Given records =
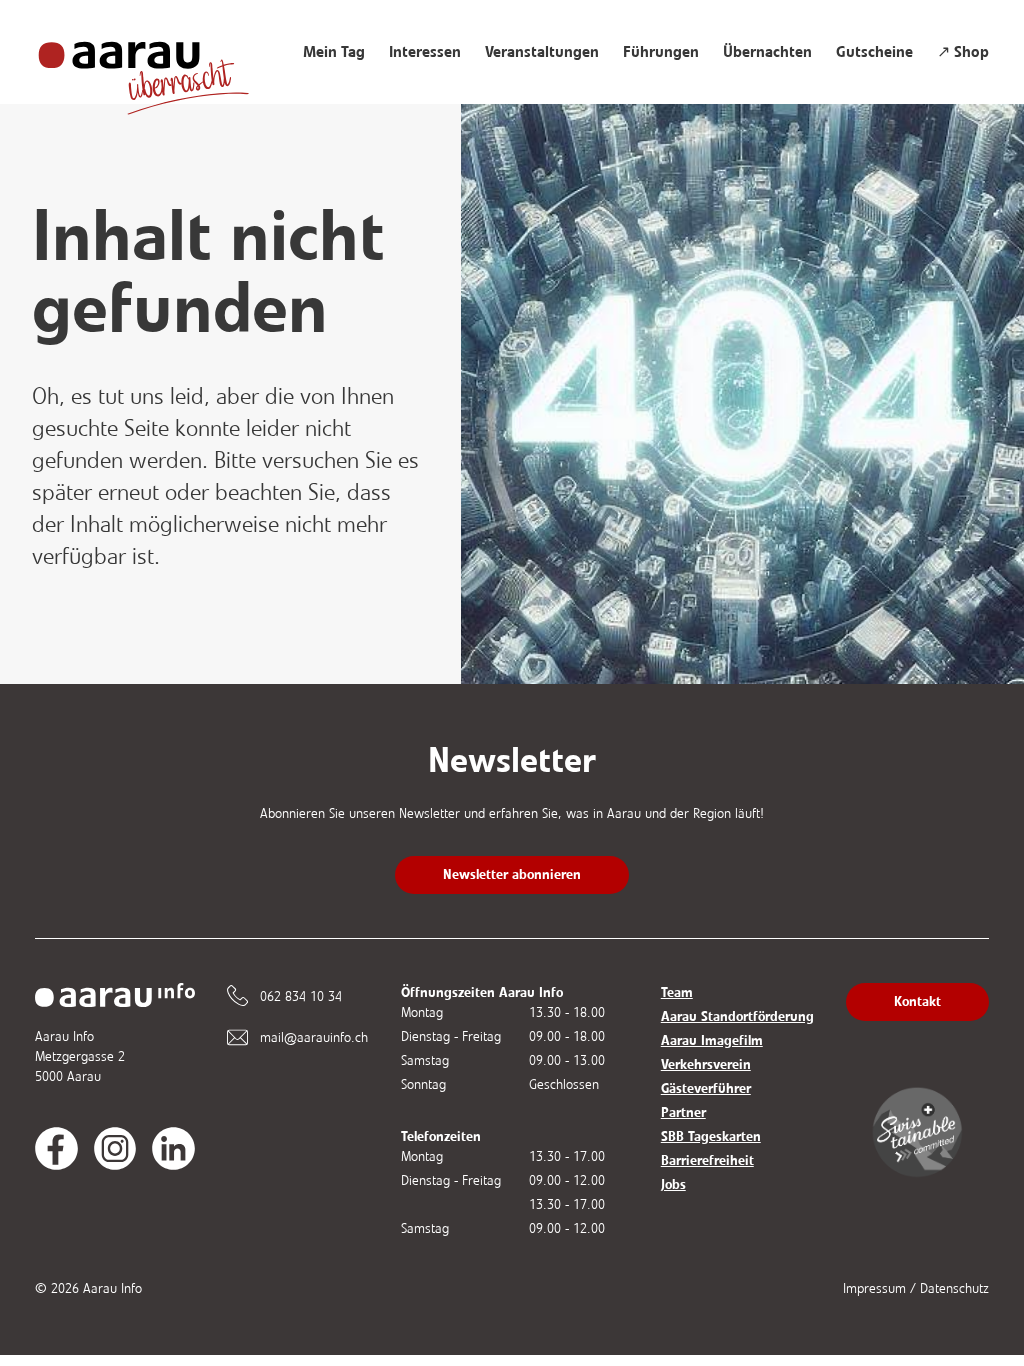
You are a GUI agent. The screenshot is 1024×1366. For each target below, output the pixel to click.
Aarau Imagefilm (712, 1040)
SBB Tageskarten (711, 1136)
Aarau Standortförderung (737, 1016)
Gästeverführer (706, 1088)
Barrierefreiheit (707, 1160)
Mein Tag (334, 52)
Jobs (673, 1184)
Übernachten (767, 52)
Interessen (425, 52)
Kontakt (917, 1001)
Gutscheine (874, 52)
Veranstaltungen (542, 52)
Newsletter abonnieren (512, 874)
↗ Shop (963, 52)
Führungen (661, 52)
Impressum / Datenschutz (916, 1288)
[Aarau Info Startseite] (163, 67)
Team (677, 992)
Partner (683, 1112)
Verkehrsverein (706, 1064)
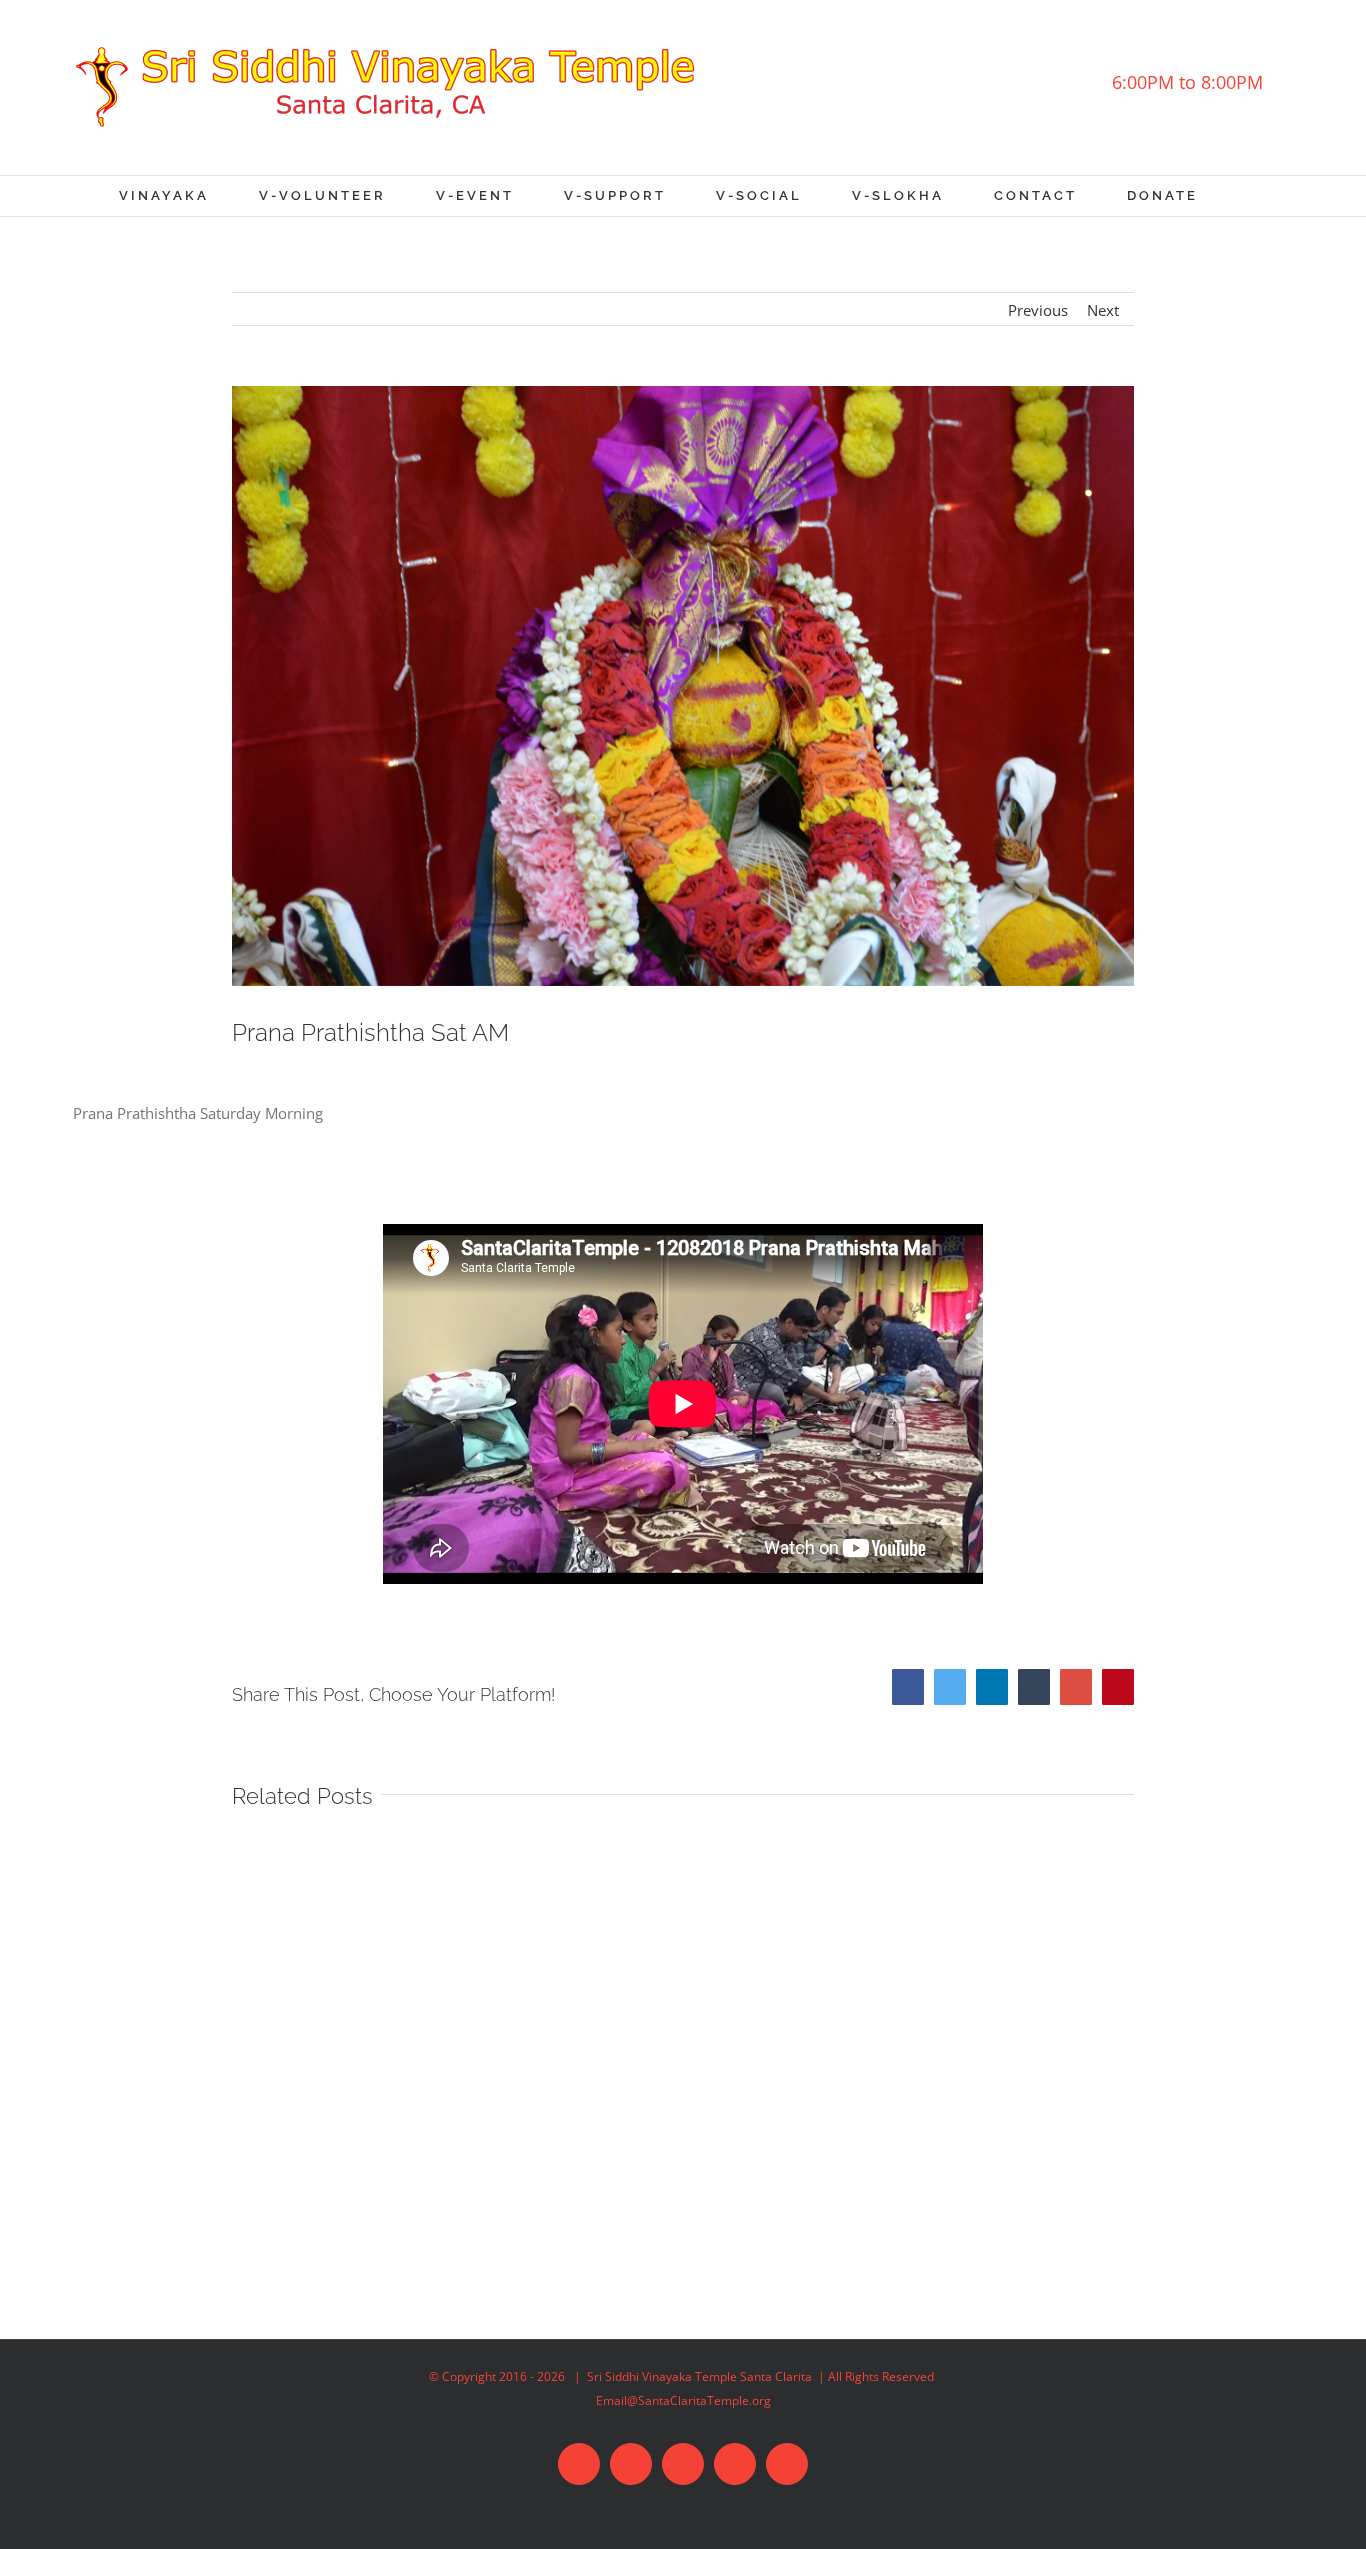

Instructions for the task = Reproduce exactly the stretch of the material above that starts at the line with "Aarau Standortförderung (737, 1016)" and ends at the line with "Team (677, 992)", both included, and nothing else.

Completed exercise =
Aarau Standortförderung (737, 1016)
Gästeverführer (706, 1088)
Barrierefreiheit (707, 1160)
Mein Tag (334, 52)
Jobs (673, 1184)
Übernachten (767, 52)
Interessen (425, 52)
Kontakt (917, 1001)
Gutscheine (874, 52)
Veranstaltungen (542, 52)
Newsletter abonnieren (512, 874)
↗ Shop (963, 52)
Führungen (661, 52)
Impressum / Datenschutz (916, 1288)
[Aarau Info Startseite] (163, 67)
Team (677, 992)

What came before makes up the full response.